Sebelumnya, Pegiat Pemilu dan Demokrasi, Titi Anggraini menyampaikan permohonan terkait pengujian ambang batas pencalonan presiden (Pasal 222 UU 7/2017) Perkara No.101/PUU-XXII/2024 merupakan perjuangan panjang setelah dua permohonan sebelumnya ditolak MK.

Dia berharap semoga putusan atas permohonan kali ini menjadi sejarah baik akan tercipta di awal tahun 2025.

Dalam pertimbangan hukumnya, Mahkamah telah mencermati beberapa pemilihan presiden dan wakil presiden yang selama ini didominasi partai politik peserta pemilu tertentu dalam pengusulan pasangan calon presiden dan wakil presiden.

Hal ini berdampak pada terbatasnya hak konstitusional pemilih mendapatkan alternatif yang memadai terkait pasangan calon presiden dan wakil presiden.

Selain itu, Mahkamah juga menilai bahwa dengan terus mempertahankan ketentuan ambang batas minimal persentase pengusulan pasangan calon presiden dan wakil presiden (presidential threshold) dan setelah mempelajari secara saksama arah pergerakan politik mutakhir Indonesia, terbaca kecenderungan untuk selalu mengupayakan agar setiap pemilu presiden dan wakil presiden hanya terdapat 2 (dua) pasangan calon.

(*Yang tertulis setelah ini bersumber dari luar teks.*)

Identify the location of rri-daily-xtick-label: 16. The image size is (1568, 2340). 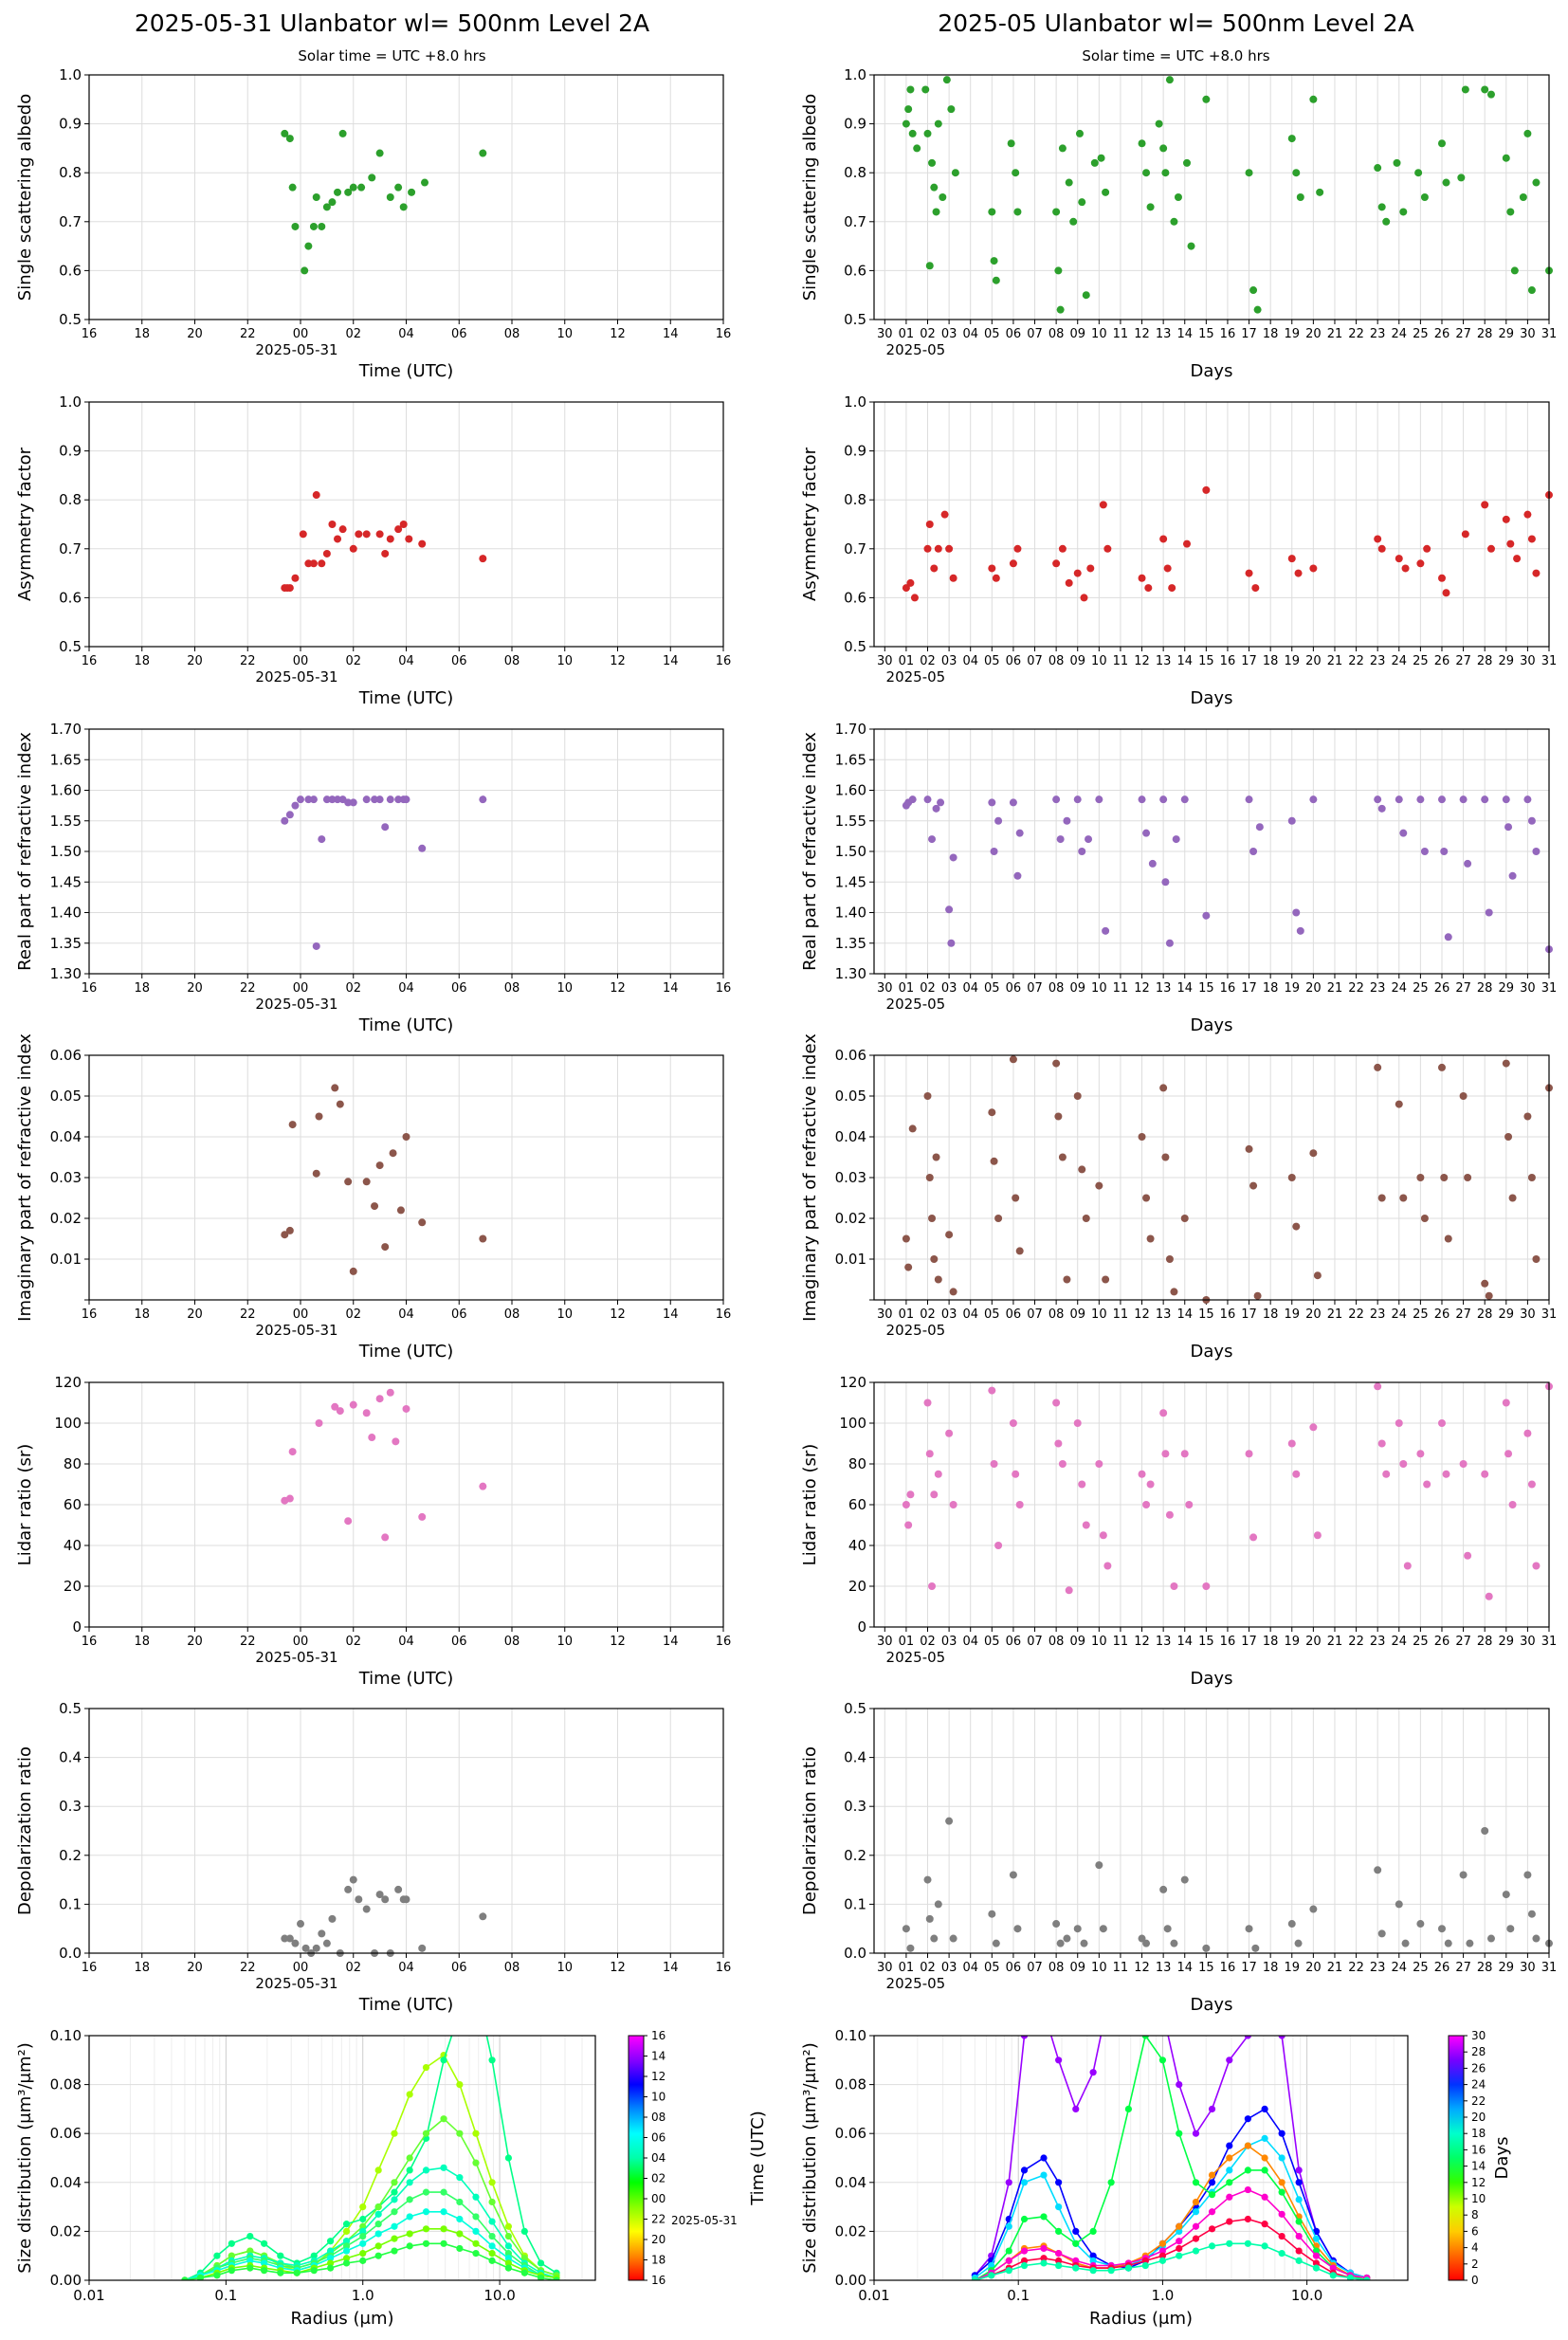
(90, 988).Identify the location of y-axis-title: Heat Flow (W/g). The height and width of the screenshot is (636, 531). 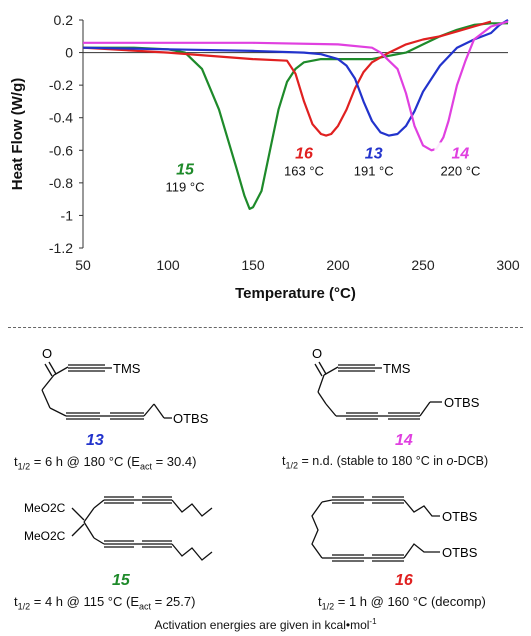
(18, 134).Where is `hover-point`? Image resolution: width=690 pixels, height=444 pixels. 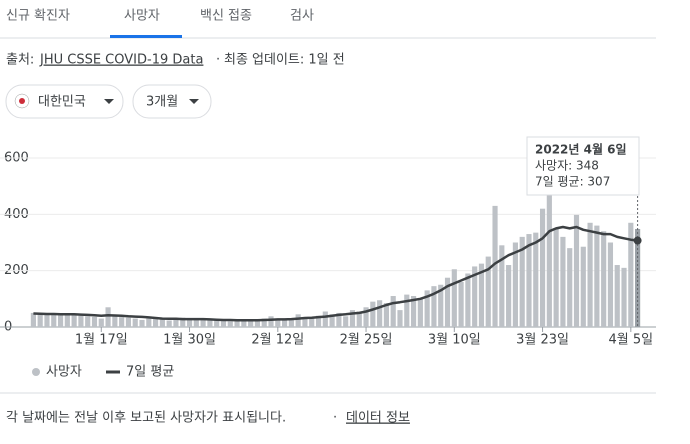
hover-point is located at coordinates (638, 240).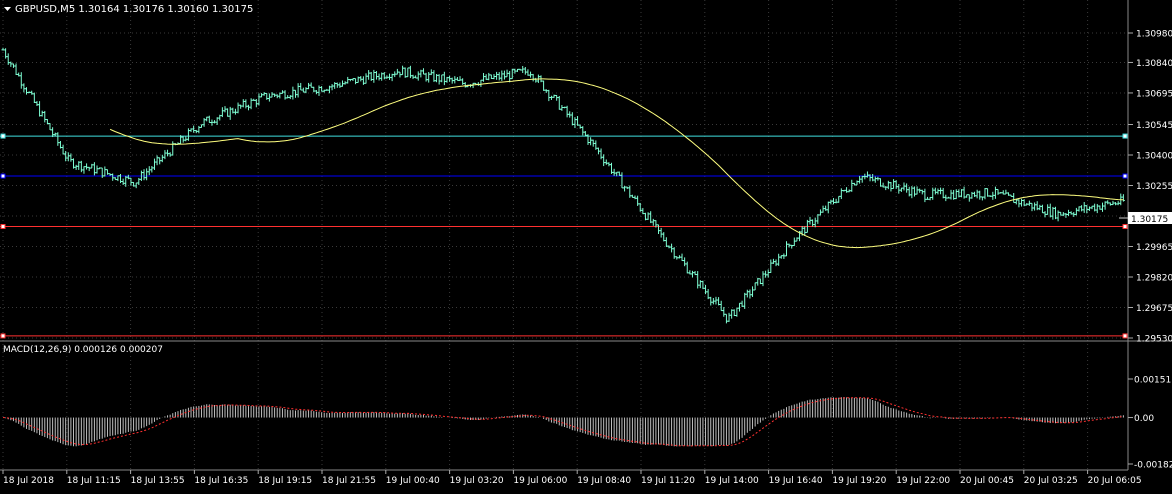  Describe the element at coordinates (1154, 94) in the screenshot. I see `price-tick-label: 1.30695` at that location.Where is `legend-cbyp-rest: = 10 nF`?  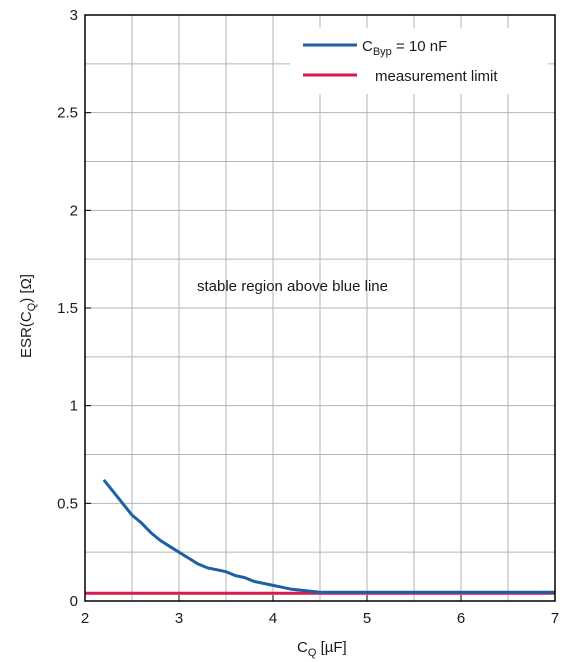 legend-cbyp-rest: = 10 nF is located at coordinates (420, 46).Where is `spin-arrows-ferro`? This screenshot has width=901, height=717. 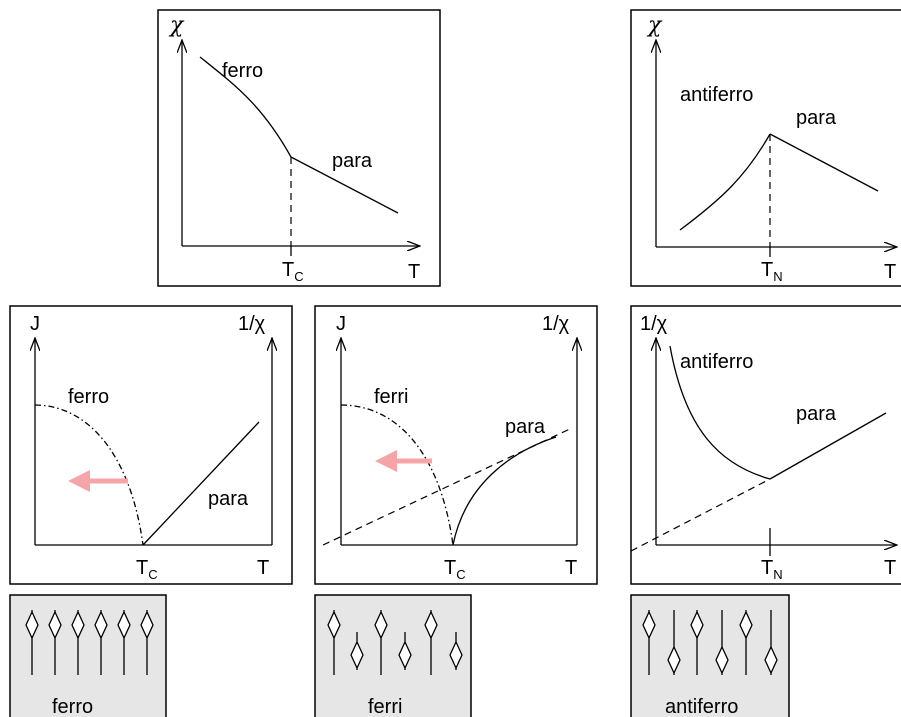
spin-arrows-ferro is located at coordinates (90, 642).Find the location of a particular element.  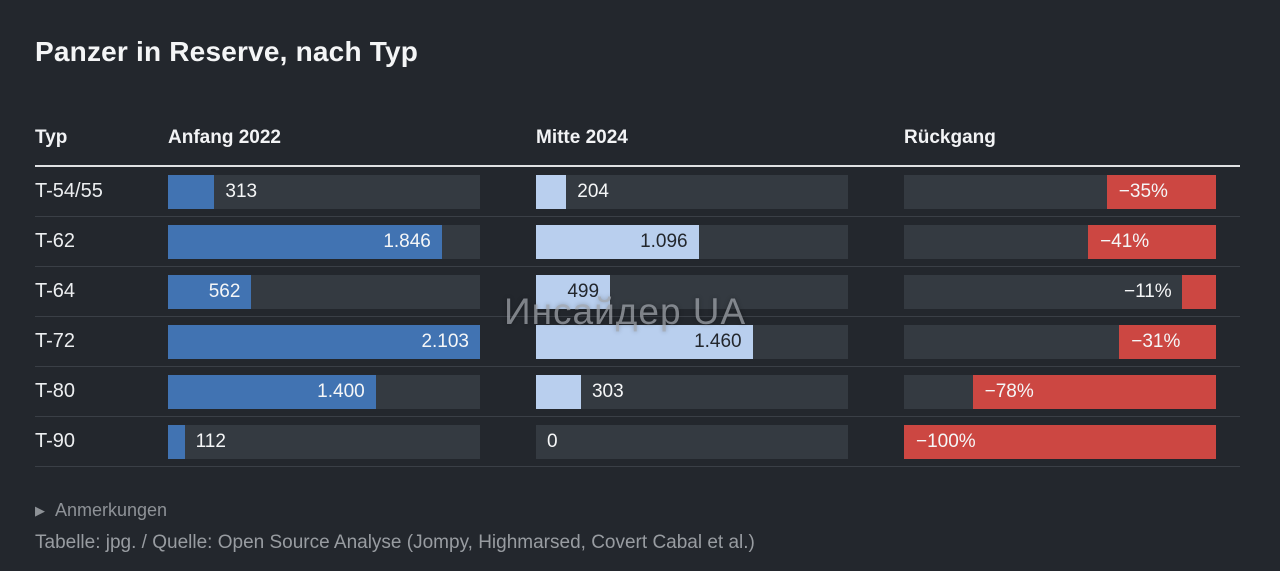

bar-track-2022: 562 is located at coordinates (324, 292).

Padahal, lanjut Mahkamah, pengalaman sejak penyelenggaraan pemilihan langsung menunjukkan, dengan hanya 2 (dua) pasangan calon presiden dan wakil presiden, masyarakat mudah terjebak dalam polarisasi (masyarakat yang terbelah) yang sekiranya tidak diantisipasi mengancam kebhinekaan Indonesia.

 

4 dari 4 halaman

Jika Dibiarkan, Bisa Muncul Calon Tunggal

Bahkan jika pengaturan tersebut terus dibiarkan, tidak tertutup kemungkinan pemilu presiden dan wakil presiden akan terjebak dengan calon tunggal.

Kecenderungan demikian, paling tidak dapat dilihat dalam fenomena pemilihan kepala daerah yang dari waktu ke waktu semakin bergerak ke arah munculnya calon tunggal atau pemilihan dengan kotak kosong.

Artinya, menurut Mahkamah, membiarkan atau mempertahankan ambang batas minimal persentase pengusulan pasangan calon presiden dan wakil presiden (presidential threshold) sebagaimana diatur dalam Pasal 222 UU Pemilu berpeluang atau berpotensi terhalangnya pelaksanaan pemilihan presiden dan wakil presiden secara langsung oleh rakyat dengan menyediakan banyak pilihan pasangan calon presiden dan wakil presiden.

"Jika hal itu terjadi, makna hakiki dari Pasal 6A ayat (1) UUD NRI Tahun 1945 akan hilang atau setidak-tidaknya bergeser dari salah satu tujuan yang hendak dicapai dari perubahan konstitusi, yaitu menyempurnakan aturan dasar mengenai jaminan pelaksanaan kedaulatan rakyat serta memperluas partisipasi rakyat agar sesuai dengan perkembangan demokrasi," sebut Saldi.